Hello everyone. I searched the forums to see if anyone had done this yet, but didn’t find anything. I’m happy to be pointed in the right direction if I’m busy reinventing something that’s already been done.

I started to use fastai relatively recently for a computer vision project and was pretty blown away by how much faster I was able to iterate than before (using pure pytorch). I then decided to use fastai.tabular for a timeseries model. Problem is I was working with text files of 50Gb+. I first just created a TorchData iterable datapipe, which worked fine with the fastai dataloaders and learner classes. However, I really missed the quick Pandas data transformations that fastai.tabular offered to be able to test hypothesis, etc.
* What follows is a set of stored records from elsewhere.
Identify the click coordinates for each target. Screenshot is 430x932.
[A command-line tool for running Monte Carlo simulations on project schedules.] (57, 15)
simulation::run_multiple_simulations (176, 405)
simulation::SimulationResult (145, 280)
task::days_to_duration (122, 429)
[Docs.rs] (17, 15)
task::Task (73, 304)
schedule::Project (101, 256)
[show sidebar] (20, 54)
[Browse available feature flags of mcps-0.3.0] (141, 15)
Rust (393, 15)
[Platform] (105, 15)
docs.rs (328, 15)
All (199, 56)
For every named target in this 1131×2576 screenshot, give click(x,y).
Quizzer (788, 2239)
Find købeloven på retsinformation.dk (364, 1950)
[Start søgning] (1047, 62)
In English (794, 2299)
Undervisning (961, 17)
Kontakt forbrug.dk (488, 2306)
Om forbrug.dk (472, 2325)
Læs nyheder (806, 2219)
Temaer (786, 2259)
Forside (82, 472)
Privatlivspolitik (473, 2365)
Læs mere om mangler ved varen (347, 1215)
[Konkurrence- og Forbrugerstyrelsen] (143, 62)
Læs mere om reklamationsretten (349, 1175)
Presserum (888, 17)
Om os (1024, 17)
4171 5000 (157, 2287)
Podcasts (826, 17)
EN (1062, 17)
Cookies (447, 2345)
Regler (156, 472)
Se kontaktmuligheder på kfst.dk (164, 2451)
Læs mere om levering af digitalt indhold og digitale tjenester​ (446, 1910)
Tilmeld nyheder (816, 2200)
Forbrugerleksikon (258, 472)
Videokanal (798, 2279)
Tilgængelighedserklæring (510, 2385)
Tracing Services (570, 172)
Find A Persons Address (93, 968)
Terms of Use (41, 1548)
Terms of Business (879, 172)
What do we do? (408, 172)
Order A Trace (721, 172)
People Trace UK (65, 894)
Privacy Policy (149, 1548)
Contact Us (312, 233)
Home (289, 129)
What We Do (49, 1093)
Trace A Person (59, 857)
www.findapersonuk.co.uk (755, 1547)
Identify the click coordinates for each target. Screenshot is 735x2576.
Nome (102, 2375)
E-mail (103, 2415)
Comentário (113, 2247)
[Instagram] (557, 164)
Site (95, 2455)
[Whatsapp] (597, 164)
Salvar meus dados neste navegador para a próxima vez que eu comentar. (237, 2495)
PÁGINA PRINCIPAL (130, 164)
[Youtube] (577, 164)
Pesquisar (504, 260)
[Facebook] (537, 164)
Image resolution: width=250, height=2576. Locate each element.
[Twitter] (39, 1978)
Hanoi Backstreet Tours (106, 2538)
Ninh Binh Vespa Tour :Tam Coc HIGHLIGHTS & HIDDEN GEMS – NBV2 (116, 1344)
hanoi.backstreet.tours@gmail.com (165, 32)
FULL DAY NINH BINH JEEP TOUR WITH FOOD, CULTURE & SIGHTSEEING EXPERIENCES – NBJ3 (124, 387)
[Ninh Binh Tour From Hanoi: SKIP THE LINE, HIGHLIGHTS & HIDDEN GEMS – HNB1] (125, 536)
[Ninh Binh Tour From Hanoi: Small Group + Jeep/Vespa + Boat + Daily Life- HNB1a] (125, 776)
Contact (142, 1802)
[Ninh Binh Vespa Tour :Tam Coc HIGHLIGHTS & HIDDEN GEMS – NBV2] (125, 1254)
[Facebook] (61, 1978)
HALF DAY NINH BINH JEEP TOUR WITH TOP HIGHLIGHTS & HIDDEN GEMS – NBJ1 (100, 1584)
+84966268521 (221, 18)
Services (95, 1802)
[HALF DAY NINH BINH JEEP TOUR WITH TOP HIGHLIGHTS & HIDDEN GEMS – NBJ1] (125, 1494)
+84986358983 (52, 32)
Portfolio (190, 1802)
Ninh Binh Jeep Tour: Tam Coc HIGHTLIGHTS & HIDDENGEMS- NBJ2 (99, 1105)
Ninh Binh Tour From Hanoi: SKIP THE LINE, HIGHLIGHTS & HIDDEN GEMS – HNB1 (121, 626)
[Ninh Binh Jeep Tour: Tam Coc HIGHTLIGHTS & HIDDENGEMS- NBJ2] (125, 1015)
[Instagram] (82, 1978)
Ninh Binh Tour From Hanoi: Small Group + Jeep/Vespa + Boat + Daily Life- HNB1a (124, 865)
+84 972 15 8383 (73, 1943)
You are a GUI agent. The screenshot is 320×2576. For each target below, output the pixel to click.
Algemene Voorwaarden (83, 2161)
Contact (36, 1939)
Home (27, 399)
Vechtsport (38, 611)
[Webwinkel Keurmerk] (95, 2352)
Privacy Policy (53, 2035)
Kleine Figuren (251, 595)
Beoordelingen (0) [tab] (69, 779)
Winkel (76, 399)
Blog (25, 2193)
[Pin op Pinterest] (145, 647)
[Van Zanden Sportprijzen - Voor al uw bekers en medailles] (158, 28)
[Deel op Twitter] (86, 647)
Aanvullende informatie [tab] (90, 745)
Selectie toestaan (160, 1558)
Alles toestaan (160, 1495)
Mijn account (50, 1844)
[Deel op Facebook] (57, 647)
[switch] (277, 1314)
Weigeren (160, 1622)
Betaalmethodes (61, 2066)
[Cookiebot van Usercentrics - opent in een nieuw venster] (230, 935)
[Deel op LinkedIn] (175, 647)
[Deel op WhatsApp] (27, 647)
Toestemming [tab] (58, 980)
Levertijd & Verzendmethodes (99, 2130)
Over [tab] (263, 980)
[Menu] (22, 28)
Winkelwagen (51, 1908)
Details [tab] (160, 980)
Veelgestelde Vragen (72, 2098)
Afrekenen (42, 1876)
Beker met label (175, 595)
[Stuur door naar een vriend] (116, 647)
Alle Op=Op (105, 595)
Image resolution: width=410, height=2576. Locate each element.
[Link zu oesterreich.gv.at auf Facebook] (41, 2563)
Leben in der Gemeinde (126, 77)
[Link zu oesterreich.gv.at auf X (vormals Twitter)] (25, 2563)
I then began to replicate the fastai.tabular transformations for Dask dataframes as needed. It was very hacky at first but worked quite well, so I tidied the code up a bit and tried to replicate the fastai.tabular API very closely, only for dask dataframes. Some bits are still a little hacky (mostly where I didn’t quite understand how something worked in fastai), but it works for my current needs. The result is here: GitHub - stefan027/bigtabular: Extentension of tabular for bigger-than-memory datasets with Dask. Docs: bigtabular - BigTabular

Some of the changes needed to make fastai.tabular work with Dask is really small and can quite easily be integrated into the fastai library. In some cases, it’s really just a Dask compute() call here and there, or to wrap a function in Dask map_partitions(). (For example, see FillMissing vs my DaskFillMissing or the date helper functions (add_datepart and dask_add_datepart).)

I created a class called TabularDask, which is analogous to TabularPandas. The biggest difference is that it is set up as an iterable dataset. It is possible to make it work as a map-style dataset with __get_item__, but it’s slow in my experience. For my application, it made sense to do one expensive shuffle operation, and then to just iterate over the rows very quickly. (I am thinking of some sort of hybrid approach, where the dataloader iterates over the Dask dataframe’s partitions, but could then create batches map-style within each partition.) I’m working on an example/tutorial with sizeable dataset to better demonstrate the library.

I’m new to contributing to open source libraries - and new as a contributor to this forum - so I might be way off base here. But I was wondering if there would be any interest of integrating the Dask compatibility into the fastai library?